Three flow quantities are selected as metrics representing low, medium, and high-flow conditions. Figure 6 illustrates these three important flow quantities, namely 7Q10 (7 days average low-flow with a 10 year return period), average monthly median of daily stream flow (\( \overline{Q}_{MMED} \)) and average annual maximum daily stream flow (\( \overline{Q}_{AMAX} \)), computed from each flow time series by employing LULC’00 and LULC’20. The quantity 7Q10 represents a low-flow condition, whereas \( \overline{Q}_{AMAX} \) is a high-flow measure. The flow measure \( \overline{Q}_{MMED} \) is a required metric for the assessment of wild trout habitats in Pennsylvania. The projected land use change is expected to cause 10 to 15% reduction in 7Q10, about 10% decline in \( \overline{Q}_{MMED} ,\) and approximately 19% increase in \( \overline{Q}_{AMAX} .\) It is evident from model predictions that the projected LULC changes in the Pocono Creek watershed have the potential of increasing \( \overline{Q}_{AMAX} ,\) and reducing 7Q10 and \( \overline{Q}_{MMED} \) at the watershed outlet. The environmental and ecological consequences of these reductions and increases in the flow quantities are beyond the scope of this work.

Fig. 6

Projected variations in 7Q10, \( \overline{Q}_{MMED}, \) and \( \overline{Q}_{AMAX} \) due to LULC changes

Worth noting is the relatively high variations (due to precipitation) of relative changes in 7Q10 compared to \( \overline{Q}_{MMED} \) and \( \overline{Q}_{AMAX} \). The coefficient of variation in percent change for 7Q10 is −1.00; 0.16 for \( \overline{Q}_{AMAX} \), and −0.06 for \( \overline{Q}_{MMED} \), thus indicating higher precipitation-induced uncertainty associated with the estimate of this low-flow index. Its worth pointing out that a thorough uncertainty analysis is not the topic of this article and has been treated separately (Hantush and Kalin 2008). Nevertheless, precipitation uncertainty is considered here because precipitation data needed to be generated for healthier comparison of LULC’00 and LULC’20 driven flow characteristics.
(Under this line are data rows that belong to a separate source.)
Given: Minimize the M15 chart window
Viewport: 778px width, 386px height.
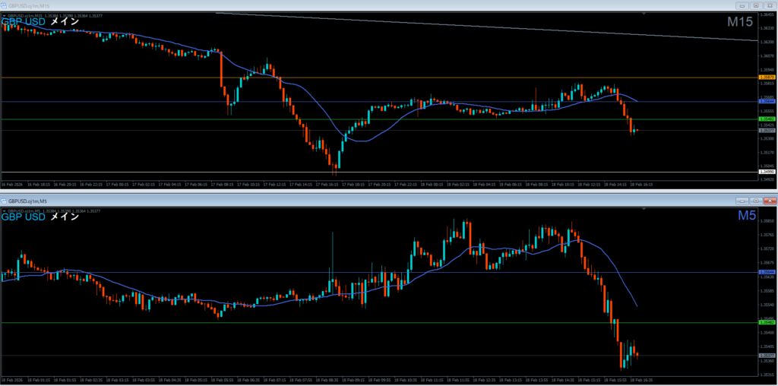Looking at the screenshot, I should coord(742,5).
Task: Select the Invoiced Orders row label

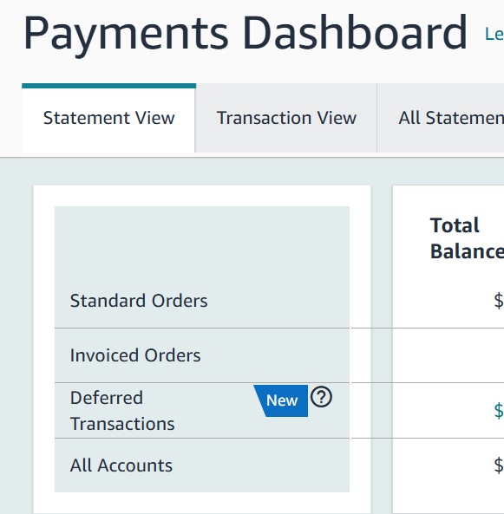Action: click(x=135, y=355)
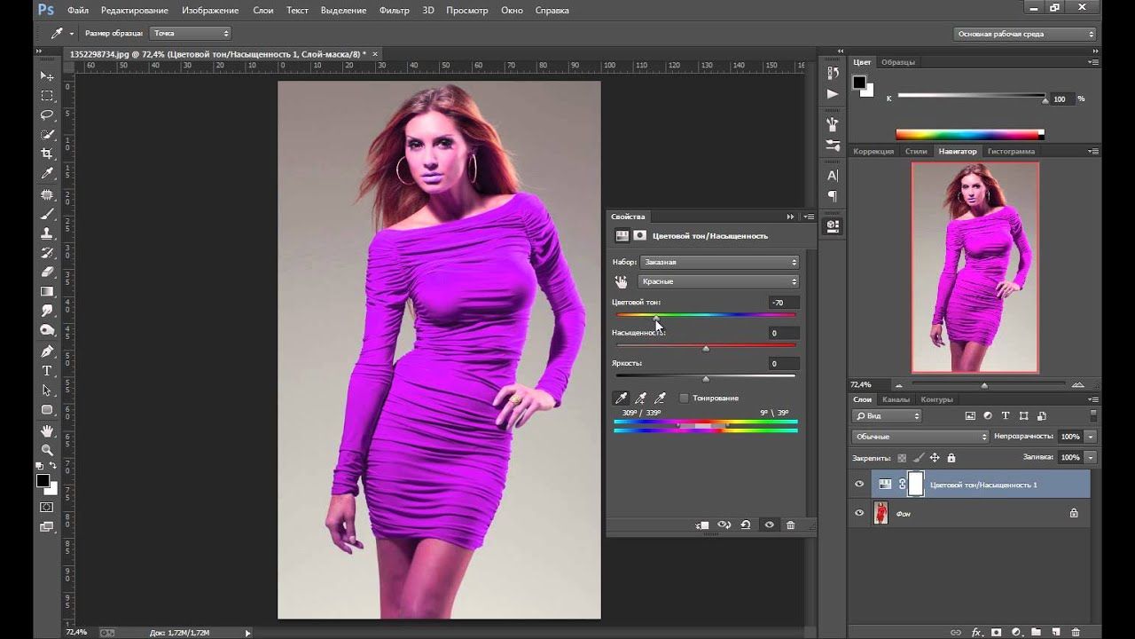1135x639 pixels.
Task: Pick the Clone Stamp tool
Action: pos(47,233)

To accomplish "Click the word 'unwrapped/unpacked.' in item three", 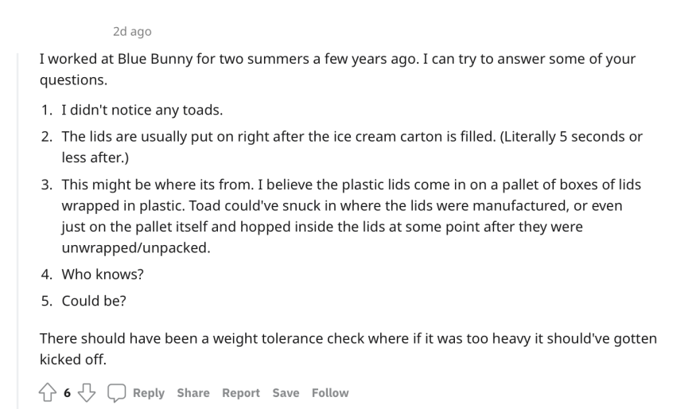I will (x=136, y=247).
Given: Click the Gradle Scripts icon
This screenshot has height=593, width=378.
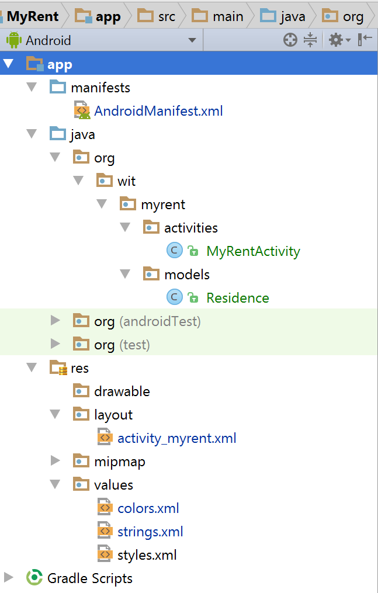Looking at the screenshot, I should [x=34, y=578].
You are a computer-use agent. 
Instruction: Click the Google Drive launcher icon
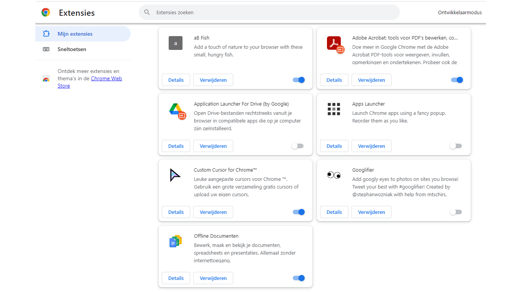[x=177, y=110]
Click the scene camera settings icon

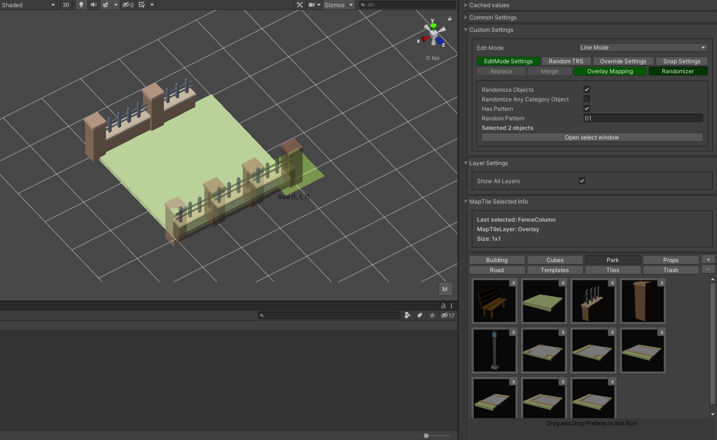tap(312, 5)
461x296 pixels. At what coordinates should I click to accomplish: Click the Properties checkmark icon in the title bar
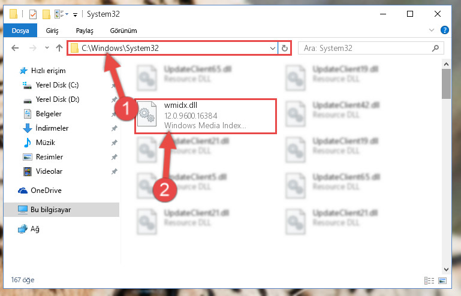coord(33,14)
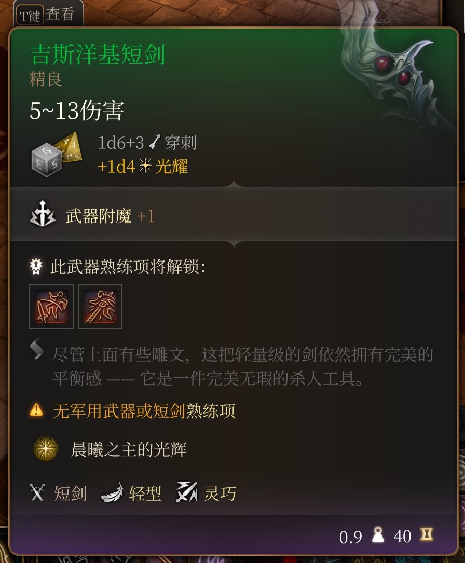Click the d6 and d4 dice icon

(x=57, y=155)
The curve number approach in SWAT model operates at daily time scale. For a given daily rainfall depth, SWAT computes daily volumes (or depths) of initial abstractions, surface runoff and infiltration to the soil for each hydrologic response unit. The spatial configurations of different LULC types, especially impervious surfaces make no difference in the resultant estimated runoff depth from a subwatershed provided that the watershed is divided into sufficient number of subwatersheds. This is because SWAT does not rout flow from individual HRUs to the subwatershed outlet. On the other hand, this limitation of SWAT and the CN approach is not crucial for this watershed and at the daily time scale. For studies requiring subdaily time scales, such as studies focusing on individual event hydrographs, and for which SWAT model is not recommended to begin with, the spatial configuration of different land use types and their hydraulic relations with the drainage system potentially play a more critical role on the resultant hydrograph. For instance, peak flow timing and magnitude at the hourly time scale could be impacted by the spatial configurations of LULC patches. However, daily average flow is less likely to be affected in watersheds comparable in size to Pocono Creek Watershed or smaller.
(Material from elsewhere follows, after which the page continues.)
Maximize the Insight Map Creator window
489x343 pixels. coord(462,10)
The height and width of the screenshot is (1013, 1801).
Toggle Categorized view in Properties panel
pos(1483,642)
Identification of Critical Areas

For the purpose of this article we will assume that the fluctuations in the flow regime due to LULC changes are consequential. The question is then, what parts of the watershed are most accountable in these reductions or increases of the flow quantities aforementioned? We now attempt to answer this question by following the index-based procedure outlined above. In applying the SWAT model, the same model set up of Kalin and Hantush (2006a) is employed where the Pocono Creek watershed is divided into 29 subwatersheds, numbered from 1 to 29 with subwatershed 29 being the most downstream (Fig. 7a). This discretization resulted in the closest match with the actual streams based on data provided by the Delaware River Basin commission (DRBC). For management purposes this discretization might be too detailed. Hence, as an alternative, we aggregated those 29 subwatersheds to come up with 7 management areas (Fig. 7b) that correspond to management areas defined in a pilot study (Pocono Creek Pilot Study 2001). Analyses are performed at both scales, i.e., at the subwatershed scale (finer) and management area scale (coarser), and the impact of spatial resolution on the area prioritization is discussed.

Fig. 7

Watershed subdivisions used in determination of critical areas that contribute more to reduction/increase of flow characteristics due to change in LULC, (a) finer, (b) coarser

Coarser Subdivisions

Model simulations are performed using the 29 subwatershed resolution with the 50 sets of generated 20 years duration daily precipitation data. Flow time series \( Q_{t}^{f} \) and \( Q_{t}^{f,j} \), j = 1,…,7 are then generated by running the model respectively with LULC’20, and LULC’20 modified by replacing the LULC of element j with LULC’00. From these flow time series the quantities P ^f and P ^f,j, j = 1,…,7 are computed with P denoting 7Q10, \( \overline{Q}_{MMED} \) and \( \overline{Q}_{AMAX} \). Finally, the λ-index is computed from these P values. Table 1 summarizes the computed λ-indexes with this coarser spatial resolution for the three flow quantities, with Fig. 8 showing their spatial variations. Also given in the table are the rankings of each area based on the λ-index for each flow characteristics. The last column in the table represents the arithmetic average of the λ-indexes of the three flow metrics for each management area. Note that arithmetic averaging assigns equal weights to each flow metrics. The end user or the decision maker could assign different weights to each flow characteristics depending on their significance. Using a combined index is useful when more than one flow characteristics are of concern. For instance a decision maker may simultaneously be concerned with low and high flows. Similarly, from a water quality perspective, increased nutrient (N, P) and sediment loadings need to be often addressed together, which necessitates a combined index. Since λ _j for \( \overline{Q}_{AMAX} \) has negative values (i.e., retaining LULC causes reduction) as opposed to the positive values (i.e., retaining LULC causes increase) for 7Q10 and \( \overline{Q}_{MMED} \) (see Table 1), for consistency, the absolute value of λ _j for \( \overline{Q}_{AMAX} \) is rather considered in computing the average λ-index given in the last column.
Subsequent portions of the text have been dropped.